As the “disease of affluence” increasingly affects the wealthier populations of Saudi Arabia, the UAE, Kuwait and other Gulf states, at the same time less advantaged Arab countries including Egypt, Iraq, Lebanon and the Sudan seek to upgrade their hard-pressed healthcare sectors, investors and companies from around the world are taking a new look at this vast market in the Middle East and North Africa (MENA).

Analysts say that governments, even in the GCC, will need to turn more to the private sector to counter rapidly rising problems with obesity, diabetes, cardiovascular and smoking-related diseases, as well as a rise in the elderly population, not to mention the increase in injuries and care needed because of war and conflict.

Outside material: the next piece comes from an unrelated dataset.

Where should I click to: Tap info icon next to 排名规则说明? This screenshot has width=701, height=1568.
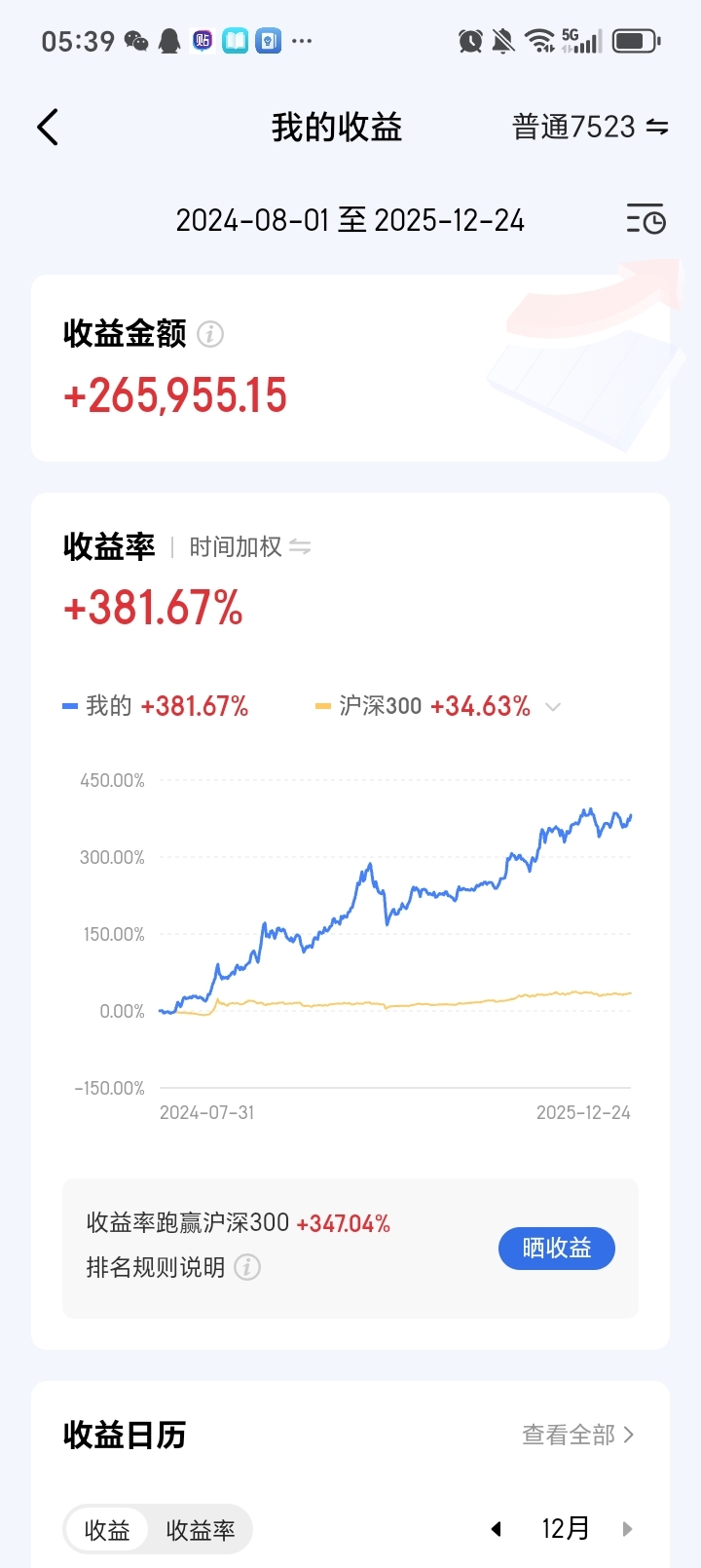pyautogui.click(x=247, y=1267)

Healthcare costs in the MENA region are expected to rise to $125bn by 2015, according to the Dubai based asset management firm, Al Masah Capital. This is nearly double the $65.6bn recorded in 2009, it notes. While private equity companies have invested $882m since 2005, the figure is tiny compared to what will be needed, given the cash-strapped budgets of the region’s poorer countries, Al Masah says. At the same time, other analysts report, the Arab oil exporting countries, such as Saudi Arabia, Kuwait, Qatar and the UAE, are looking for foreign investment to fund state-of-the-art facilities for their millions of expatriate residents, who are generally excluded from state-sponsored healthcare facilities, as well as to expand and upgrade their own services to their indigenous populations.

Healthcare expenditure in the Middle East is still among the lowest in the world, according to the Geneva- based World Health Organisation (WHO). In 2009, it averaged just £482 per person, compared to $7,400 in the US. Total expenditure on health as a percentage of GDP varied markedly among countries in the Middle East, according to WHO’s figures for 2010. This ranged from a low of 1.81% in Qatar; 2.63% in Kuwait, 3.41% in Syria, 3.88% in Libya and 4.41 % in Mauritania to a high of 8.04 % in Jordan, followed by Lebanon (7.03%), Sudan (6.32%), Tunisia (6.21%) and Yemen (5.18%).

But, as Mazen Darwazeh, a senior executive at Jordanian-based Hikma Pharmaceuticals points out, there is “an awakening in this part of the world. “Governments,” he told the London daily Financial Times, in September “have realised they have to take more care of their populations, so they are spending more on healthcare.” This, he added, gives “ample opportunities for growth.”